Friday, July 10, 2009

Reviving Two Lapsed Bills: Will the Left's Reduced Influence Affect the Quality of Land Acquisition and Resettlement & Rehabilitation Bills?

Priya Parker and Sarita Vanka, of the PRS Legislative Research initiative, produced a very good brief on the Land Acquisition Act Amendment Bill 2007. The article goes into issues such as the setting up of a disputes authority, the recommendations of the Parliamentary Committee established to examine the question of SEZs and Land, and contains a matrix showing how 'public purpose' (with respect to eminent domain/forced acquisition) has been defined in other countries.

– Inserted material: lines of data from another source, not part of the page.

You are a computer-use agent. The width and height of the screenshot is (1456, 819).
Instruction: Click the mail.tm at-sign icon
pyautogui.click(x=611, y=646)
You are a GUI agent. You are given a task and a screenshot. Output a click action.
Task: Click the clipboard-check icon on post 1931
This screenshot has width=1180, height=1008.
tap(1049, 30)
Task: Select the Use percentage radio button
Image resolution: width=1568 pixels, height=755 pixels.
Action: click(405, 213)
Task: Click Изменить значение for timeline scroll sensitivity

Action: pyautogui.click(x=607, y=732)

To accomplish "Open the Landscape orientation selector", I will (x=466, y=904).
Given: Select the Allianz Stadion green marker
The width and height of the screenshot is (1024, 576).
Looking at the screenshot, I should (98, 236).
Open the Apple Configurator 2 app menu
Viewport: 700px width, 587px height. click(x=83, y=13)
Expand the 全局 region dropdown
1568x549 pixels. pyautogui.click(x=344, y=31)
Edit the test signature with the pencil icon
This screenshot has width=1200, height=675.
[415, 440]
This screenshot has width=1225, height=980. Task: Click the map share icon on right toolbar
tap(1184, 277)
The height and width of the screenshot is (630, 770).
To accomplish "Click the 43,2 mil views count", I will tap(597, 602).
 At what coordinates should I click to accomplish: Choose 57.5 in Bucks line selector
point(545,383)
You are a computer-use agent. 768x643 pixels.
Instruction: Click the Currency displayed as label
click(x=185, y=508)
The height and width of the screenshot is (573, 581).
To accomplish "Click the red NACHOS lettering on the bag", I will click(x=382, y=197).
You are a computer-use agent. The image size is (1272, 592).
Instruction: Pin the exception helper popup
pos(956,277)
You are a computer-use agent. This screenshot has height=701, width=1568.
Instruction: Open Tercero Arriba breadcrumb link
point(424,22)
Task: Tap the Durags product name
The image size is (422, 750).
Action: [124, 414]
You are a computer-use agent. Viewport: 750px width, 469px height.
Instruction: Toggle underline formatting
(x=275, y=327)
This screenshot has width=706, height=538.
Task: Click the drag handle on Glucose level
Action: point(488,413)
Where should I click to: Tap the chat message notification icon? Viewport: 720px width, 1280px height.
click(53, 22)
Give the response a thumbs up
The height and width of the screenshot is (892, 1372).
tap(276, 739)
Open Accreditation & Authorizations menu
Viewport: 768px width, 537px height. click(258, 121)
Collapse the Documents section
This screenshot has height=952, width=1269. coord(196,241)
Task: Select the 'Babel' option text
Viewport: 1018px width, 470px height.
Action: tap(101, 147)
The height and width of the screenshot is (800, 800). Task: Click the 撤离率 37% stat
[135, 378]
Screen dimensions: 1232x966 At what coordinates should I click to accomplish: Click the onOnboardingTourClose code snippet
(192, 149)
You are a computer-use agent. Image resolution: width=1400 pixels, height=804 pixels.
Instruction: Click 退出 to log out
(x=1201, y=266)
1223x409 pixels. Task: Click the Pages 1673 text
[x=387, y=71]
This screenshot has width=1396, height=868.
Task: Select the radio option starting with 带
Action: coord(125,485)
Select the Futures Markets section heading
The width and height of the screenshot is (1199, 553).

This Bill lapsed with the dissolving of the last (2004-09) Lok Sabha, but is to be pursued by the current government. The Left parties that supported the 2004-09 UPA government claimed to have influenced this Bill for the better, stating that Congress and other centrist parties working on their own would not have created any nearly as progressive (not that the Bill itself is a model piece of legislation in any case). It will therefore be interesting to see whether the current (non-Left-reliant) UPA government, post May 2009, will promote an improved, or possibly inferior, Bill.

Either way, the Bill will need to be seen in the context of whatever legislation is introduced to substitute for the similarly stalled/lapsed Resettlement and Rehabilitation Bill which was also the the subject of analysis. The Left parties (the CPI-M in particular) also claimed to have had a positive influence on successive drafts of that legislation -- just as it claimed also to have played a major role in getting the National Rural Employment Guarantee Act 200 passed (an inflated claim, at best). Again, time will tell whether the new dispensation, in which the UPA government is no longer reliant on Left party support for its parliamentary majoriy, leads to better or worse (or just the same) legislation.

Indeed, lapsed legislation that is subsequently revived provides a potentially revealing window on the effect of party/parliamentary reconfiguration on the substance of policy change.